From Individual Experience to Collective Evidence: A Reporting-Based Framework for Identifying Systemic Harms
Jessica Dai, Paula Gradu, Inioluwa Deborah Raji, Benjamin Recht
TL;DR
This paper introduces a reporting-based framework to identify subgroups disproportionately harmed by a system using sequential analysis of incident reports. It formalizes the problem as sequential hypothesis tests over a set of subgroups by comparing reporting preponderances ${\mu_G}$ to base preponderances ${\mu_G^0}$ and interprets results through relative risk and true incidence rate under a probabilistic reporting model. Two algorithmic instantiations—the sequential Z-test (finite-sample and asymptotic versions) and a betting-style approach—provide anytime-valid guarantees with Bonferroni-type corrections and stopping-time bounds, demonstrated on real-world data such as VAERS myocarditis reports and HMDA mortgage denials. The framework supports post-deployment fairness auditing by leveraging user-reported incidents to rapidly uncover disparities while accounting for reporting heterogeneity.
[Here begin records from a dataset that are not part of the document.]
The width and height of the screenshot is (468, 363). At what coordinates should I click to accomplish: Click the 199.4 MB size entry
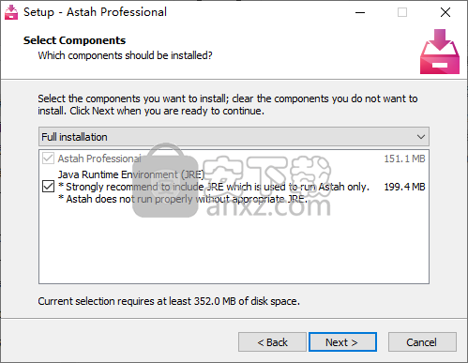[x=404, y=187]
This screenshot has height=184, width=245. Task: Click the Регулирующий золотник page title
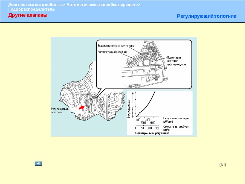point(206,16)
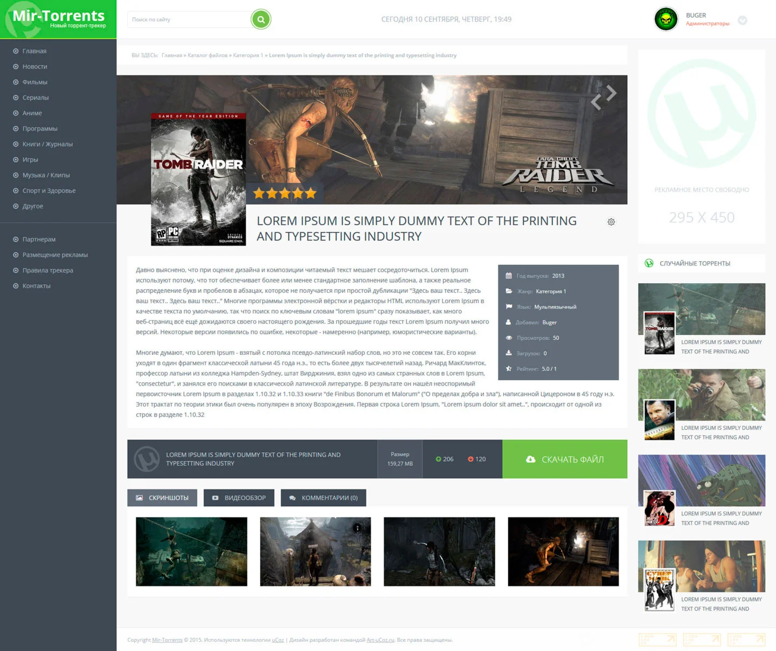Open the gear settings icon beside article title
Viewport: 776px width, 651px height.
tap(611, 221)
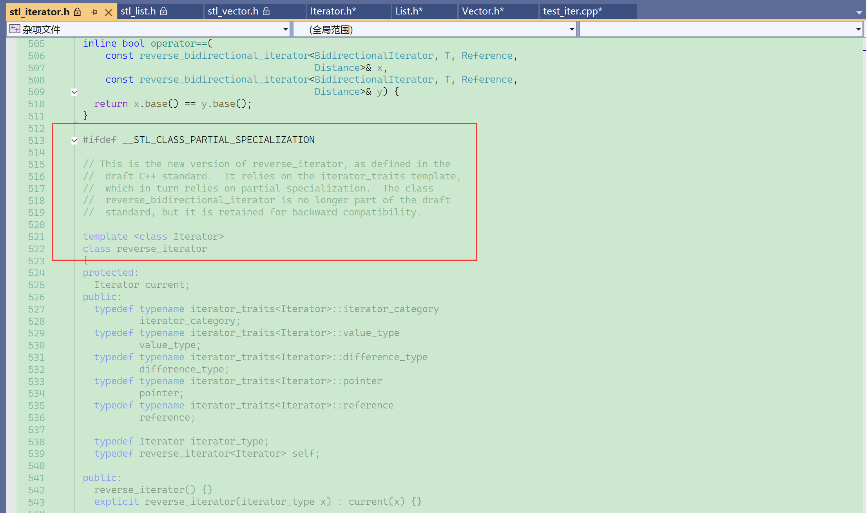This screenshot has height=513, width=866.
Task: Switch to the test_iter.cpp* tab
Action: pos(572,11)
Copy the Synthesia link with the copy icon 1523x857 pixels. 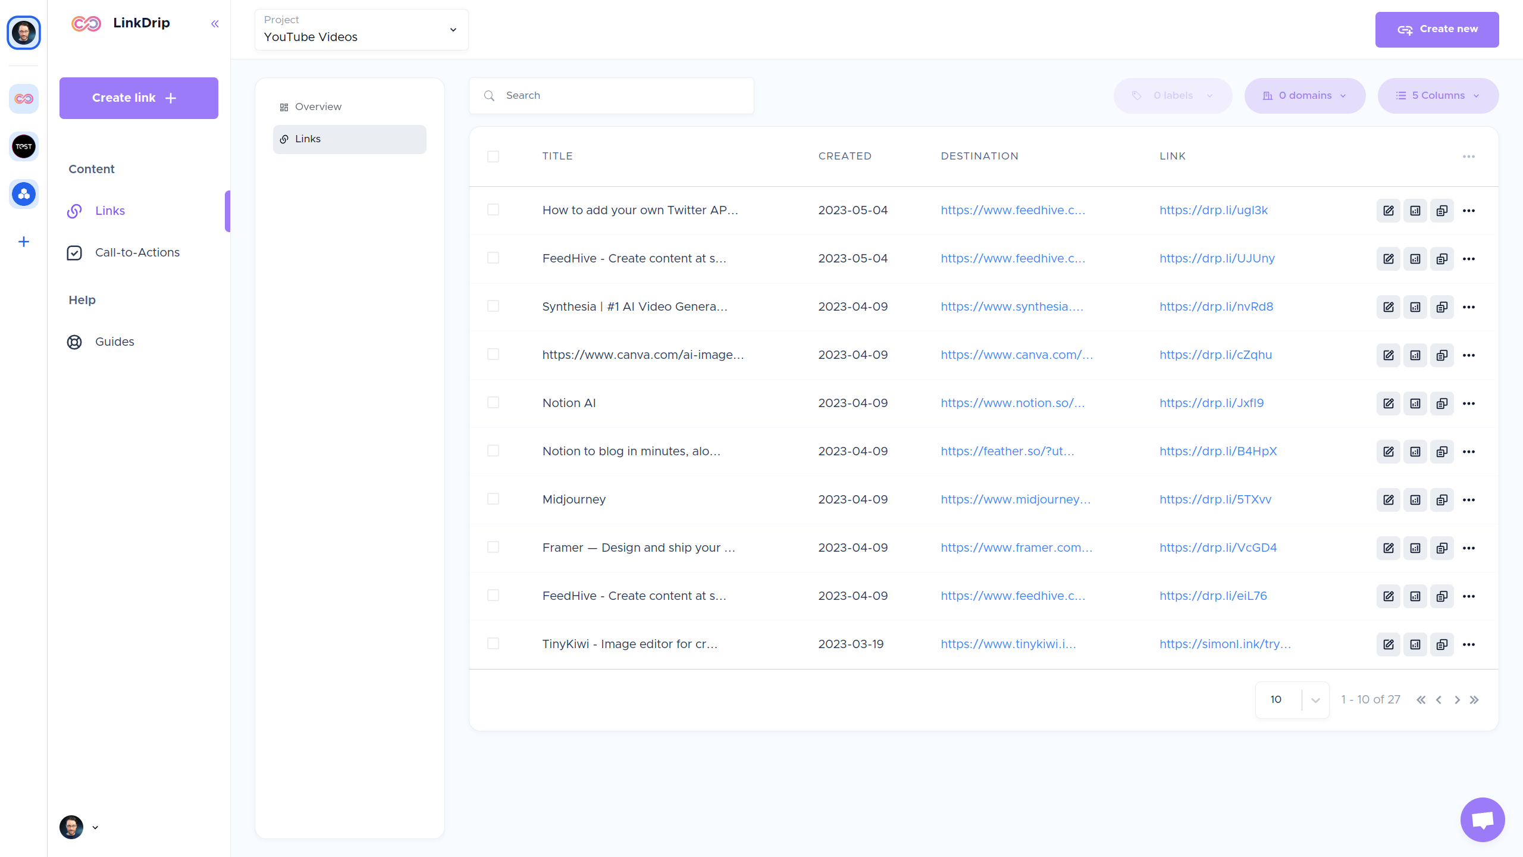click(x=1441, y=307)
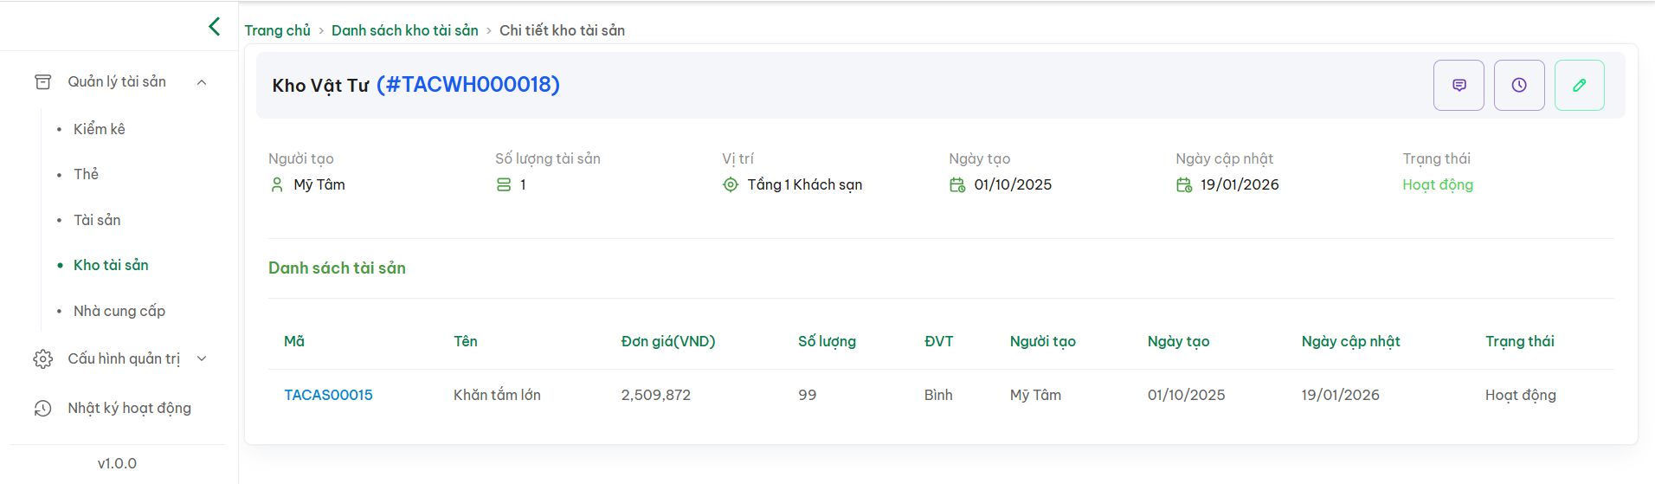Click the Số lượng column header
The height and width of the screenshot is (484, 1655).
point(826,341)
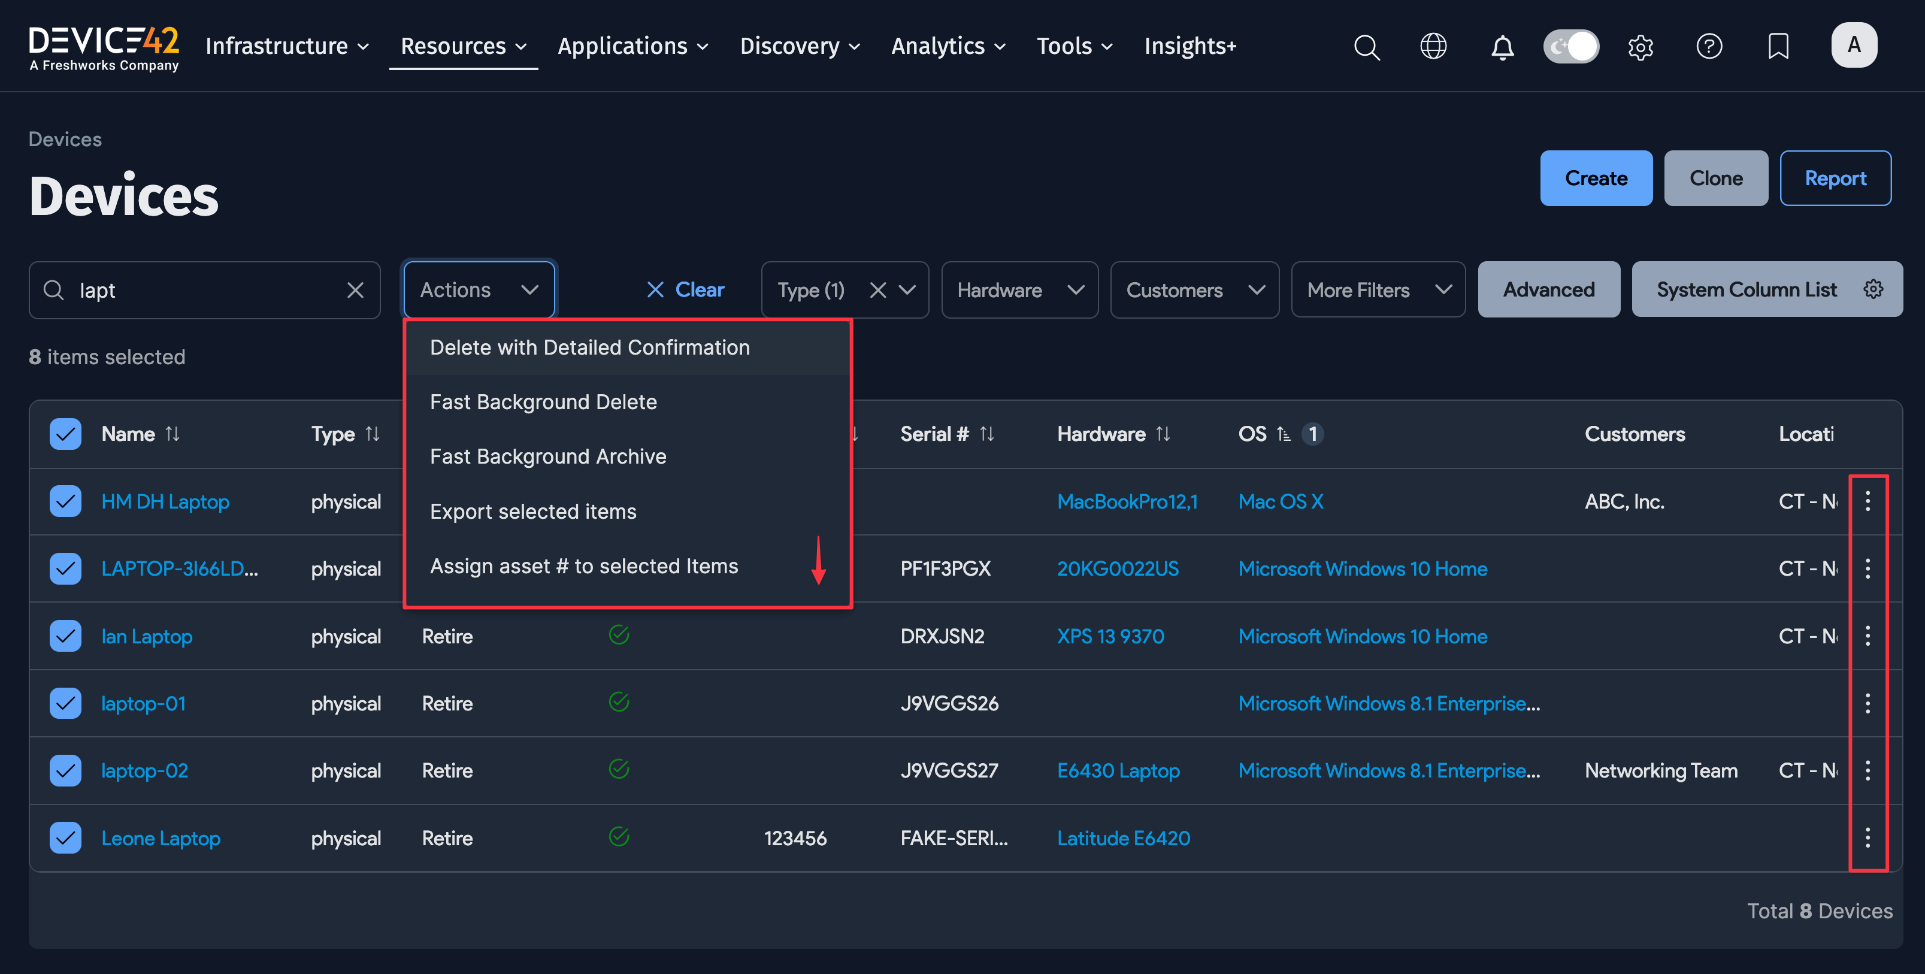The image size is (1925, 974).
Task: Expand the More Filters dropdown
Action: (x=1377, y=289)
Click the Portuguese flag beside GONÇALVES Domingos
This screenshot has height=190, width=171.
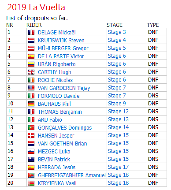pyautogui.click(x=31, y=128)
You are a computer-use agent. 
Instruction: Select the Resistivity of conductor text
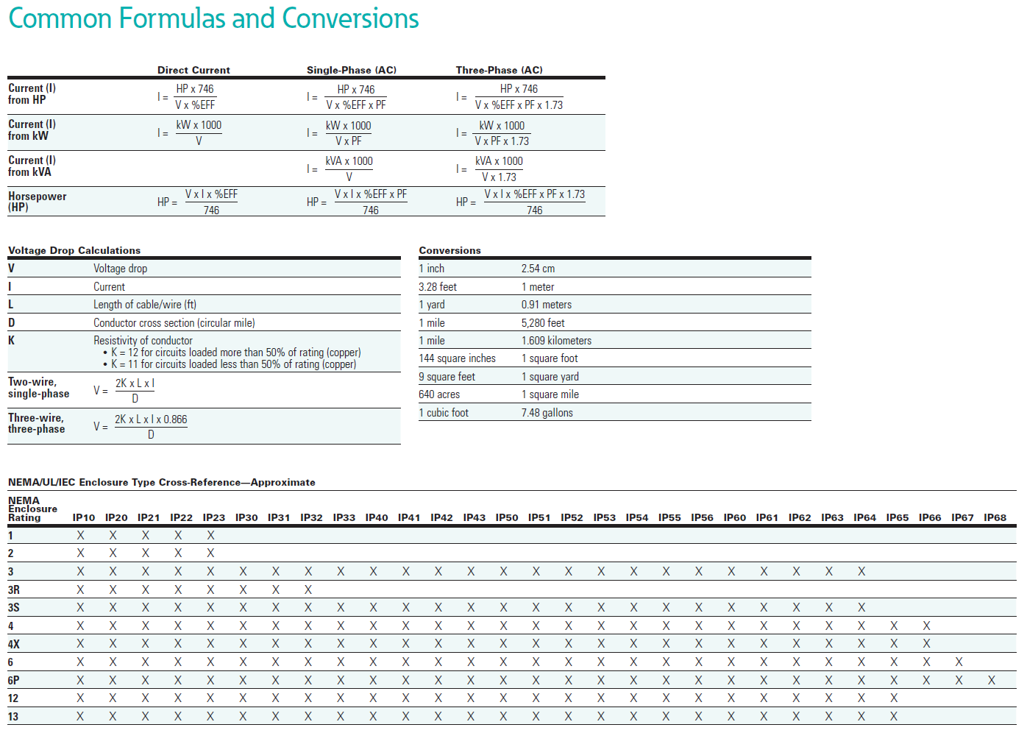pyautogui.click(x=143, y=340)
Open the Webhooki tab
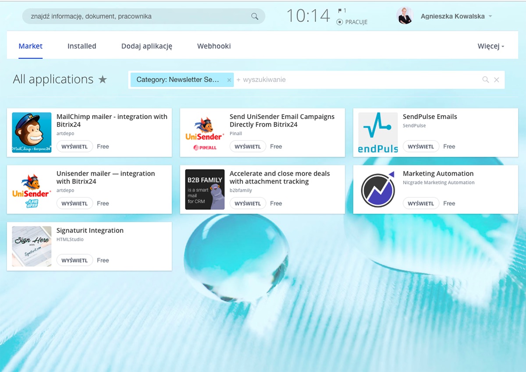This screenshot has width=526, height=372. (214, 46)
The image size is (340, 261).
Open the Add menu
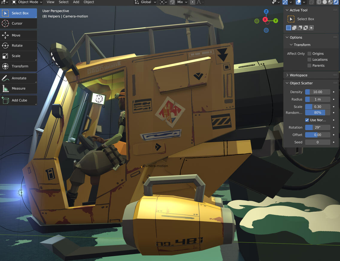tap(76, 2)
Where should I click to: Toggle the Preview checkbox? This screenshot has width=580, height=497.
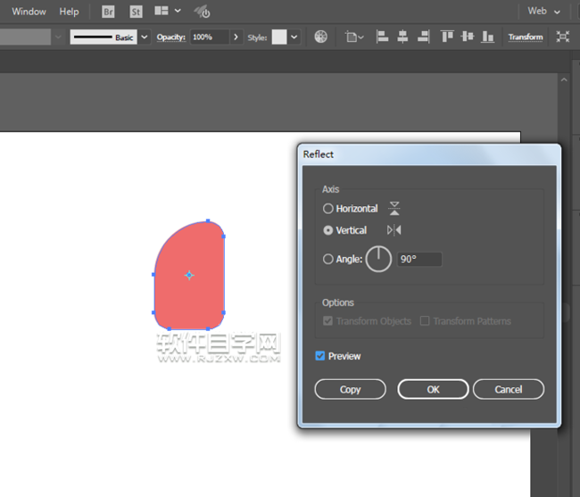pyautogui.click(x=320, y=356)
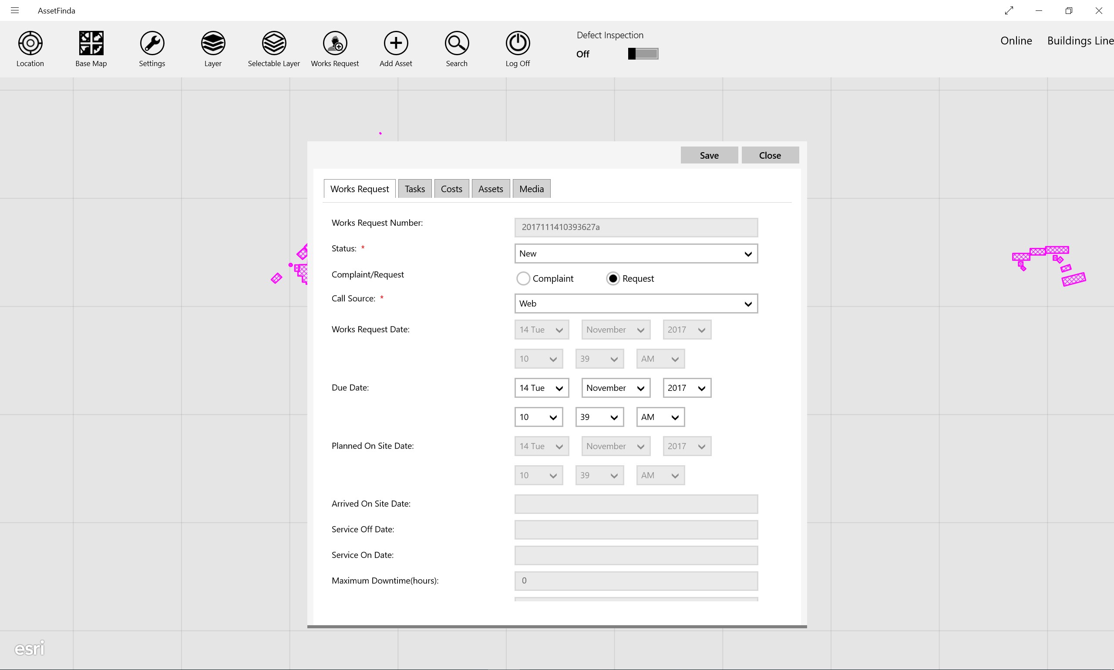Screen dimensions: 1114x670
Task: Open the Search magnifier tool
Action: (456, 43)
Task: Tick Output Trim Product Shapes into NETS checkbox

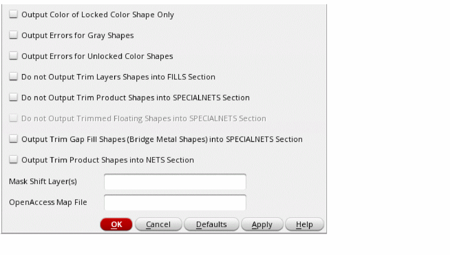Action: (x=14, y=160)
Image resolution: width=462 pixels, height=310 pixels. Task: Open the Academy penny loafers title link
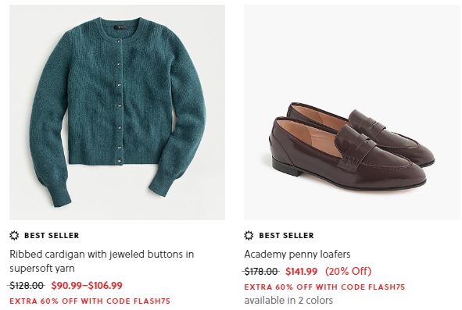tap(297, 254)
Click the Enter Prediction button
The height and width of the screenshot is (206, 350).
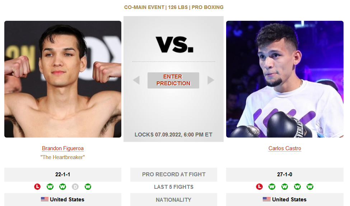[x=173, y=80]
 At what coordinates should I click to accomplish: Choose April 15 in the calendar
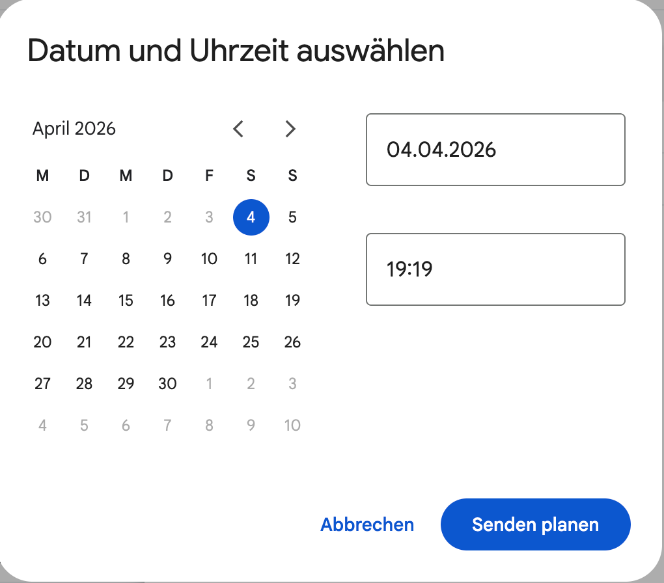(x=126, y=301)
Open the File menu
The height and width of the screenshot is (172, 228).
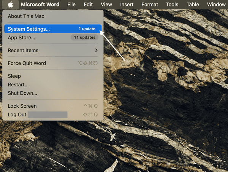(71, 5)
Collectively, the work highlights a practical, policy-aligned path for turning individual experiences into timely, group-level insights about systemic harms.
Abstract
When an individual reports a negative interaction with some system, how can their personal experience be contextualized within broader patterns of system behavior? We study the reporting database problem, where individual reports of adverse events arrive sequentially, and are aggregated over time. In this work, our goal is to identify whether there are subgroups--defined by any combination of relevant features--that are disproportionately likely to experience harmful interactions with the system. We formalize this problem as a sequential hypothesis test, and identify conditions on reporting behavior that are sufficient for making inferences about disparities in true rates of harm across subgroups. We show that algorithms for sequential hypothesis tests can be applied to this problem with a standard multiple testing correction. We then demonstrate our method on real-world datasets, including mortgage decisions and vaccine side effects; on each, our method (re-)identifies subgroups known to experience disproportionate harm using only a fraction of the data that was initially used to discover them.